The GOP’s War Against Facts

By Dahlia Lithwick and Raymond Vasvari at Slate

http://www.slate.com/articles/news_and_politics/jurisprudence/2012/07/mitt_romney_and_the_republican_party_do_not_want_to_disclose_basic_truths_for_fear_that_someone_will_use_these_facts_against_them_some_day_.html

"SNIP.....................................

Probably not coincidentally, last week Senate Republicans filibustered the DISCLOSE Act—a piece of legislation many of them once supported—again on the grounds that Democrats might someday use ugly facts against conservatives. The principal objection to the law is that nasty Democrats would like to know who big secret donors are in order to harass, boycott, and intimidate them. The law requires that unions, corporations, and nonprofit organizations report campaign-related spending over $10,000 within 24 hours, and to name donors who give more than $10,000 for political purposes. Even though eight of the nine justices considering McCain-Feingold in Citizens United believed that disclosure is integral to a functioning democracy, the idea that facts about donors are dangerous things is about the only argument Senate Republicans can muster. Last week even Justice Antonin Scalia told CNN’s Piers Morgan that “Thomas Jefferson would have said the more speech, the better. That's what the First Amendment is all about. So long as the people know where the speech is coming from.”

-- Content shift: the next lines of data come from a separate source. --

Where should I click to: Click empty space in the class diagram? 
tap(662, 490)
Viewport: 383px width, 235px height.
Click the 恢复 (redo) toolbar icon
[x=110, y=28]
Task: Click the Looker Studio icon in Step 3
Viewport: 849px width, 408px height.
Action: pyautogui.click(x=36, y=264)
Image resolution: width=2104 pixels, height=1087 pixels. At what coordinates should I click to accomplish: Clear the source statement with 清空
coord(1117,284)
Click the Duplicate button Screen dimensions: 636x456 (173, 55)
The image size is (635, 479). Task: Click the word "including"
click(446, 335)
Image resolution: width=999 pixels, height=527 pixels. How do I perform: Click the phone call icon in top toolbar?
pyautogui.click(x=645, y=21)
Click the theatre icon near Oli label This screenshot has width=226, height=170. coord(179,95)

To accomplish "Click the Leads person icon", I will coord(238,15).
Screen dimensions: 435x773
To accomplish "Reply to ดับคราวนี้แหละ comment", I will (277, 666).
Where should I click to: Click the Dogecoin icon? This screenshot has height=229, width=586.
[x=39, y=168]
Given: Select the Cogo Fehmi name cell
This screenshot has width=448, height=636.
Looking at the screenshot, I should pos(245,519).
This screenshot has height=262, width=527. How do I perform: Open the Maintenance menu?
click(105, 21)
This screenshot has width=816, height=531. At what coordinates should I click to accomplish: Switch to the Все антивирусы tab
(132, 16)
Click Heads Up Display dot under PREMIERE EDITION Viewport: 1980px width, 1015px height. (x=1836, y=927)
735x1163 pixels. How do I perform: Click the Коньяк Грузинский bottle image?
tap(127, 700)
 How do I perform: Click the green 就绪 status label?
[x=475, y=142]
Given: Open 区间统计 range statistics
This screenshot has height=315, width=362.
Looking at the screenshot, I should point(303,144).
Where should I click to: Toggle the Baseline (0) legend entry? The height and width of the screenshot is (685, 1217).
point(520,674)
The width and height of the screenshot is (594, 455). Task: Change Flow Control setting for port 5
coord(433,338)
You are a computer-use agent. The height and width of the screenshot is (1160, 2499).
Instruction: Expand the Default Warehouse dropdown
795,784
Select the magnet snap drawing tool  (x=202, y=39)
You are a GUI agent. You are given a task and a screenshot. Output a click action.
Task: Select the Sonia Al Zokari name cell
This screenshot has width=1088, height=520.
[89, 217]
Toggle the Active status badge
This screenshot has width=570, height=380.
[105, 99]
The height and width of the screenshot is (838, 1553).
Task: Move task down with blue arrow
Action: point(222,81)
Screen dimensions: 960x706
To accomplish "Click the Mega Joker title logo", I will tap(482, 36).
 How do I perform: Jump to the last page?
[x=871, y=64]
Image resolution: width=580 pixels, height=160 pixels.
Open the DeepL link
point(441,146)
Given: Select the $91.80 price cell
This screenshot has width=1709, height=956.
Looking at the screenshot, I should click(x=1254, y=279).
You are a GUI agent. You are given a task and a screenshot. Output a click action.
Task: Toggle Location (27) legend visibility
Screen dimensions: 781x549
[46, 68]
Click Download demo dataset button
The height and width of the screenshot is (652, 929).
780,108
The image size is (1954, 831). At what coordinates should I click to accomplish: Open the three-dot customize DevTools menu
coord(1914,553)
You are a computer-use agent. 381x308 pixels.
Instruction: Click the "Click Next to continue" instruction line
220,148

That’s a ringing defense of the need for disclosure, which Scalia has always supported.

Yet GOP senators aren’t brave enough to have true facts on display anymore. For Republicans, the truth is almost Nixon-esque now. Here’s Mitch McConnell comparing the disclosure requirements to an “enemies list” last Tuesday: “This amounts to nothing more than member and donor harassment and intimidation, and it's all part of a broader government-led intimidation effort by this administration. There are parallel efforts at the FCC, SEC, IRS, DoJ, and the White House itself to silence its critics. The creation of a modern day Nixonian enemies list is currently in full swing and, frankly, the American people should not stand for it. As I've said before, no individual or group in this country should have to face harassment or intimidation, or incur crippling expenses defending themselves against their own government, simply because that government doesn't like the message they're advocating.”

If those claims sound familiar, it’s because these are precisely the arguments donors from the National Organization for Marriage recently raised in an unsuccessful 2009 legal challenge to a California statute that requires political campaigns to disclose the identity of donors who contribute more than $100 to their cause.